[Pixel coordinate grounding data]
··········

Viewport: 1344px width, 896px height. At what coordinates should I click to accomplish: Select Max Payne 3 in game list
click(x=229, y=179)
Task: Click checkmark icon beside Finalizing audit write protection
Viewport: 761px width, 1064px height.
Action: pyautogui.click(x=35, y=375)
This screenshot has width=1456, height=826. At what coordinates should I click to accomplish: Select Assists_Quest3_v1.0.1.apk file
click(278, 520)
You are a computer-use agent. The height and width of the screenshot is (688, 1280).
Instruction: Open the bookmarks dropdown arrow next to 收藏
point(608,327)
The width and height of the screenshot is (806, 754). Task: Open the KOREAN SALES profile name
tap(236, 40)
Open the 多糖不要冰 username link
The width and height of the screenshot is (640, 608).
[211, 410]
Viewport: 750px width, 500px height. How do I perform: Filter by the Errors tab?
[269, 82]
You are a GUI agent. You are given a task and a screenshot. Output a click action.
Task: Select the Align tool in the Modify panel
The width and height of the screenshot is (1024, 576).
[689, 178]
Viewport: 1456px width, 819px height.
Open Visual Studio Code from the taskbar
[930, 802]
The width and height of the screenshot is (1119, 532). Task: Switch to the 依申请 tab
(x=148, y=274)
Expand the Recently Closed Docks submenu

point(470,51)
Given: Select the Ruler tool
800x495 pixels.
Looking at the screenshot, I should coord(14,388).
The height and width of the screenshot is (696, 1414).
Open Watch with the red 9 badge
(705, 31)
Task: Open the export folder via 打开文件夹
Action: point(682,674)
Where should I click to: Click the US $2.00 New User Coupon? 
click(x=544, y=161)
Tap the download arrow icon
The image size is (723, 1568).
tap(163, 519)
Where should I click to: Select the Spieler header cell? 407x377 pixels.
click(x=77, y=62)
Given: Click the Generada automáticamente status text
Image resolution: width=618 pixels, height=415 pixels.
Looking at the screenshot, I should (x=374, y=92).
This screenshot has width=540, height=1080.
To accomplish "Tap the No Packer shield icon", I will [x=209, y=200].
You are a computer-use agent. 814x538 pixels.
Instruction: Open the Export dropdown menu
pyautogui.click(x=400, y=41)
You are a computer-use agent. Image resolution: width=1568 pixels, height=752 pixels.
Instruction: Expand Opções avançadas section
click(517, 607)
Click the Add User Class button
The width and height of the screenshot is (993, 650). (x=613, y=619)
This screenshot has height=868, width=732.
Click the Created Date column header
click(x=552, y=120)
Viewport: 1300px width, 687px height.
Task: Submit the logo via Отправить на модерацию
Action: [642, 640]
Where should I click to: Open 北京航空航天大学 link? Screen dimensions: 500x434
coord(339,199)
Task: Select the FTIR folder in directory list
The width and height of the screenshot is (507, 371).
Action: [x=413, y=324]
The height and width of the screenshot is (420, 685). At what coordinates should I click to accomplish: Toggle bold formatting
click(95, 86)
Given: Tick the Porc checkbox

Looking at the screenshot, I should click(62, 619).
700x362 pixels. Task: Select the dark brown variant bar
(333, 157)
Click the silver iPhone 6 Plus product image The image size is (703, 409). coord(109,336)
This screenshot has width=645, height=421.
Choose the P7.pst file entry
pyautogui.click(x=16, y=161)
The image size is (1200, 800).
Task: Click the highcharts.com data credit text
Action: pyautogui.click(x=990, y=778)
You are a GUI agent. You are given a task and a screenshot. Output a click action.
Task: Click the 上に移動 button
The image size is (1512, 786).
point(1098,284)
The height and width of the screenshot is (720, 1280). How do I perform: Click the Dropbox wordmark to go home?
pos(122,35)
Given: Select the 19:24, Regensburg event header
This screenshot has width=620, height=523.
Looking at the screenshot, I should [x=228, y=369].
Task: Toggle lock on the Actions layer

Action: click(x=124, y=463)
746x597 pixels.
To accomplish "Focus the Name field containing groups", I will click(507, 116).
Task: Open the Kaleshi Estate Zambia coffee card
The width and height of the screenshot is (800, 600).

··········

■ EXERCISE DIRECTIONS ■
Whenever a line above contains "computer", copy that line.

■ TASK OUTPUT ■
You are a computer-use agent. The height and width of the screenshot is (688, 1280).
You are a computer-use agent. 814x538 pixels.
You are a computer-use agent. Image resolution: width=1568 pixels, height=752 pixels.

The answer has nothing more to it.